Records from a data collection
────────────────────────────────────────

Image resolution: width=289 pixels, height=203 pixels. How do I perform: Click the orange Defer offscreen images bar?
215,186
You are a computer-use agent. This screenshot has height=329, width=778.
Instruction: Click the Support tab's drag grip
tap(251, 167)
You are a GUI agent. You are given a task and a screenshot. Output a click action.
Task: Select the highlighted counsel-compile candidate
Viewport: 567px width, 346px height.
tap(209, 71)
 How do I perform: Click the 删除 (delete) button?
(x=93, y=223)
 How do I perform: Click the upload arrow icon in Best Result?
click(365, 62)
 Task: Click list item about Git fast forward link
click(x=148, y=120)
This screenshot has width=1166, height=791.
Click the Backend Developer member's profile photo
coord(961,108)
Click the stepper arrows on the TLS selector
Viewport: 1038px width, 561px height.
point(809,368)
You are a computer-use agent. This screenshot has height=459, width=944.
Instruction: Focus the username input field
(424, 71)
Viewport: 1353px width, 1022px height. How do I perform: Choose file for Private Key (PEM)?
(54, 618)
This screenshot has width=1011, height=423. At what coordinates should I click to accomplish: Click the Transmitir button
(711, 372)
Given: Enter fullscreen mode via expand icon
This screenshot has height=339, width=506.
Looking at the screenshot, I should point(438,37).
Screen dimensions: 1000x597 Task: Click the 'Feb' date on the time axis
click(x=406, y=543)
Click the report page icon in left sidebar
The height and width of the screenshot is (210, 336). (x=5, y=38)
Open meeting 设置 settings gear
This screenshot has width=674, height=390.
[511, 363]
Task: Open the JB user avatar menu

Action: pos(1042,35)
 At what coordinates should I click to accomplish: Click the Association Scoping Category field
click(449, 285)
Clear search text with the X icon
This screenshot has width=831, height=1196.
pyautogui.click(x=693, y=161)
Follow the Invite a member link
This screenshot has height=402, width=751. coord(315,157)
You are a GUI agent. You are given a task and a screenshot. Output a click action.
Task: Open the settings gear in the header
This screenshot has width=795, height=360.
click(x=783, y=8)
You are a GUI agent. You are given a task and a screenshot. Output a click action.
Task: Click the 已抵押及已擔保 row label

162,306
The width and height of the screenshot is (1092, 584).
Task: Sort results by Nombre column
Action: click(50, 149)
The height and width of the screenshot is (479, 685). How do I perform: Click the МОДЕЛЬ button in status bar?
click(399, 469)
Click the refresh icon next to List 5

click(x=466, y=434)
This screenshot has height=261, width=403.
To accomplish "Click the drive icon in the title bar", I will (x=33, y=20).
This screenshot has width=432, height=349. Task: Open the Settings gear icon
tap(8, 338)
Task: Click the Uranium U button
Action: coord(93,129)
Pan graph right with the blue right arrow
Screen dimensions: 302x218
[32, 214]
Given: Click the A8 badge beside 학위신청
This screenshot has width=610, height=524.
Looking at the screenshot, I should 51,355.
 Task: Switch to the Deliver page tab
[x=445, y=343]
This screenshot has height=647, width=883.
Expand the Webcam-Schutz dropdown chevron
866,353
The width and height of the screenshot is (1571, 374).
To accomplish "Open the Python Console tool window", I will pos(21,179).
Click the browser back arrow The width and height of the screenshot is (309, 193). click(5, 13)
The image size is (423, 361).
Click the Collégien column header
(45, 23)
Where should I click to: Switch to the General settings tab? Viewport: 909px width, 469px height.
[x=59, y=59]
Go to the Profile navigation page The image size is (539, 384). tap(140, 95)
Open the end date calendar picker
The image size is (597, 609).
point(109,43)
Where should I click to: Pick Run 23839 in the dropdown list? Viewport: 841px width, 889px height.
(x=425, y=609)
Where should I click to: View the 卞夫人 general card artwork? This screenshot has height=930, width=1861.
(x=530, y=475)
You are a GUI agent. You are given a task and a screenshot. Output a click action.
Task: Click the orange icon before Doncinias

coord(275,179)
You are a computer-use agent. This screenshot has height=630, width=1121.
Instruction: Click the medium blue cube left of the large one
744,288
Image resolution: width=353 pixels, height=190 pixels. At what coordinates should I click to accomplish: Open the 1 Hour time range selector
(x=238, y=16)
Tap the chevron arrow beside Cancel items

────────────────────────────────────────

- [YOUR TASK]
Output each line of the entries exactly, so that nothing is lost.

- [ANSWER FOR THIS EXERCISE]
Image resolution: width=289 pixels, height=203 pixels. How do I perform: Click the orange Defer offscreen images bar?
215,186
You are a computer-use agent. This screenshot has height=329, width=778.
Instruction: Click the Support tab's drag grip
tap(251, 167)
You are a GUI agent. You are given a task and a screenshot. Output a click action.
Task: Select the highlighted counsel-compile candidate
Viewport: 567px width, 346px height.
tap(209, 71)
 How do I perform: Click the 删除 (delete) button?
(x=93, y=223)
 How do I perform: Click the upload arrow icon in Best Result?
click(365, 62)
 Task: Click list item about Git fast forward link
click(x=148, y=120)
This screenshot has width=1166, height=791.
Click the Backend Developer member's profile photo
coord(961,108)
Click the stepper arrows on the TLS selector
Viewport: 1038px width, 561px height.
point(809,368)
You are a computer-use agent. This screenshot has height=459, width=944.
Instruction: Focus the username input field
(424, 71)
Viewport: 1353px width, 1022px height. How do I perform: Choose file for Private Key (PEM)?
(54, 618)
This screenshot has width=1011, height=423. At what coordinates should I click to accomplish: Click the Transmitir button
(711, 372)
Given: Enter fullscreen mode via expand icon
This screenshot has height=339, width=506.
Looking at the screenshot, I should point(438,37).
Screen dimensions: 1000x597 Task: Click the 'Feb' date on the time axis
click(x=406, y=543)
Click the report page icon in left sidebar
The height and width of the screenshot is (210, 336). (x=5, y=38)
Open meeting 设置 settings gear
This screenshot has width=674, height=390.
[511, 363]
Task: Open the JB user avatar menu

Action: pos(1042,35)
 At what coordinates should I click to accomplish: Click the Association Scoping Category field
click(449, 285)
Clear search text with the X icon
This screenshot has width=831, height=1196.
pyautogui.click(x=693, y=161)
Follow the Invite a member link
This screenshot has height=402, width=751. coord(315,157)
You are a GUI agent. You are given a task and a screenshot. Output a click action.
Task: Open the settings gear in the header
This screenshot has width=795, height=360.
click(x=783, y=8)
You are a GUI agent. You are given a task and a screenshot. Output a click action.
Task: Click the 已抵押及已擔保 row label

162,306
The width and height of the screenshot is (1092, 584).
Task: Sort results by Nombre column
Action: click(50, 149)
The height and width of the screenshot is (479, 685). How do I perform: Click the МОДЕЛЬ button in status bar?
click(399, 469)
Click the refresh icon next to List 5

click(x=466, y=434)
This screenshot has height=261, width=403.
To accomplish "Click the drive icon in the title bar", I will (x=33, y=20).
This screenshot has width=432, height=349. Task: Open the Settings gear icon
tap(8, 338)
Task: Click the Uranium U button
Action: coord(93,129)
Pan graph right with the blue right arrow
Screen dimensions: 302x218
[32, 214]
Given: Click the A8 badge beside 학위신청
This screenshot has width=610, height=524.
Looking at the screenshot, I should 51,355.
 Task: Switch to the Deliver page tab
[x=445, y=343]
This screenshot has height=647, width=883.
Expand the Webcam-Schutz dropdown chevron
866,353
The width and height of the screenshot is (1571, 374).
To accomplish "Open the Python Console tool window", I will pos(21,179).
Click the browser back arrow The width and height of the screenshot is (309, 193). click(5, 13)
The image size is (423, 361).
Click the Collégien column header
(45, 23)
Where should I click to: Switch to the General settings tab? Viewport: 909px width, 469px height.
[x=59, y=59]
Go to the Profile navigation page The image size is (539, 384). tap(140, 95)
Open the end date calendar picker
The image size is (597, 609).
point(109,43)
Where should I click to: Pick Run 23839 in the dropdown list? Viewport: 841px width, 889px height.
(x=425, y=609)
Where should I click to: View the 卞夫人 general card artwork? This screenshot has height=930, width=1861.
(x=530, y=475)
You are a GUI agent. You are given a task and a screenshot. Output a click action.
Task: Click the orange icon before Doncinias

coord(275,179)
You are a computer-use agent. This screenshot has height=630, width=1121.
Instruction: Click the medium blue cube left of the large one
744,288
Image resolution: width=353 pixels, height=190 pixels. At what coordinates should I click to accomplish: Open the 1 Hour time range selector
(x=238, y=16)
Tap the chevron arrow beside Cancel items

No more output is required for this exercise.